I tifosi canarini lo conoscono dal 2021 come Presidente del Modena FC, il resto del mondo come grande imprenditore del settore tessile: è Carlo Rivetti, che giovedì 2 maggio è stato ospite di una serata in Interclub organizzata dal L.A. Muratori, con la partecipazione del nostro club, del Castelvetro Terra dei Rangoni, del Rotaract Club Modena e dell’eClub Emilia.
Carlo Rivetti è un bocconiano e proviene da una famiglia che ha radici profonde nel settore tessile industriale: “sono cresciuto a pane e vestiti”, ha esordito davanti ad una folta platea, per sottolineare che i suoi sogni di bambino si sono poi realizzati, e per questo si sente fortunato.
La storia dell’azienda Rivetti inizia a Biella attorno al 1870 e, come ci ha raccontato, suo padre Silvio ha rivoluzionato il mondo della moda italiana e del prêt-à-porter introducendo in Italia, dopo un periodo trascorso negli Stati Uniti, il sistema delle taglie e fondando, insieme ai fratelli, la prima azienda che ha prodotto e distribuito nel mondo le grandi firme della moda, come Armani e Valentino.

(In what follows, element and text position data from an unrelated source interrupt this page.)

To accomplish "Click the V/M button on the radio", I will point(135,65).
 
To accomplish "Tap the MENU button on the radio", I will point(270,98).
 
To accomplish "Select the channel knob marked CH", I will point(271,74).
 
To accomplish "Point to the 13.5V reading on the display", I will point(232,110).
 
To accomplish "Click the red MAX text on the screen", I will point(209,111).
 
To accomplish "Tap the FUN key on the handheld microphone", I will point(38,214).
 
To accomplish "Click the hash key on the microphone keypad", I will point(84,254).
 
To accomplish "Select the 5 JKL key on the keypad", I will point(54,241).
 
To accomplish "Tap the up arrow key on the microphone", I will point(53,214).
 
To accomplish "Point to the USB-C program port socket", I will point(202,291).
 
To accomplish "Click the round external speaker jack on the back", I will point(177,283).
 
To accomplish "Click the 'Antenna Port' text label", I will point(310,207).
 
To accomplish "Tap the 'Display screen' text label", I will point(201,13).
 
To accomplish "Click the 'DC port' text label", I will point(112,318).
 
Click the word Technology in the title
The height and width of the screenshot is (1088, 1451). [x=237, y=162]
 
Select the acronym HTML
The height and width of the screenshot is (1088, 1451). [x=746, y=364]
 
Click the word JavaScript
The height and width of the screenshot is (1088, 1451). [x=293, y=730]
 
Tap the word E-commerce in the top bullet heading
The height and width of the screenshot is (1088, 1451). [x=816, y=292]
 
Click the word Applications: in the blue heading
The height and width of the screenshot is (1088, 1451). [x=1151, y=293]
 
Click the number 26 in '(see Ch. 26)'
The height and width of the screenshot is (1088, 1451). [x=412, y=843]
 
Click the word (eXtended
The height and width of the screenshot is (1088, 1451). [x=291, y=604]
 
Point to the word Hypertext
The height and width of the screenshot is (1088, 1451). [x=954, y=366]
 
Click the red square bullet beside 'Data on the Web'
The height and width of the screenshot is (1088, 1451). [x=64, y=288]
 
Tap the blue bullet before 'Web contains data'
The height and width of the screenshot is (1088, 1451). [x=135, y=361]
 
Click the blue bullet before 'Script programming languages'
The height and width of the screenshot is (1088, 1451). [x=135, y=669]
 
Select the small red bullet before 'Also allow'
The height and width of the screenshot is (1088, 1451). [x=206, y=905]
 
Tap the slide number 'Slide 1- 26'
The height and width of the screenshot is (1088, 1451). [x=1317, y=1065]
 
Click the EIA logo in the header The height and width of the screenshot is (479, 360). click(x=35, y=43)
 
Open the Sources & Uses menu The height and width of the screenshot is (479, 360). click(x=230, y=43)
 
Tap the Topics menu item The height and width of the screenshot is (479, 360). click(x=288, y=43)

Carlo Rivetti è entrato nel gruppo nel 1975 e subito dopo ha rilevato il marchio CP Company: tutto nasce da un’intuizione, che lo porta ad abbinare alla vita quotidiana un abbigliamento più sportivo, ma sempre di alto livello nei materiali utilizzati: “ho studiato alla Bocconi, e guardavo come si vestivano le ragazze e i ragazzi che frequentavano l’università: la scarpa da tennis era una costante, e l’abbigliamento riprendeva quello con cui noi andiamo in palestra. Mi sono detto “questa generazione cambierà il proprio modo di vestirsi”, e quindi dalle giacche formali e dalle cravatte abbiamo virato verso il non formale, quello che adesso chiamiamo casual.”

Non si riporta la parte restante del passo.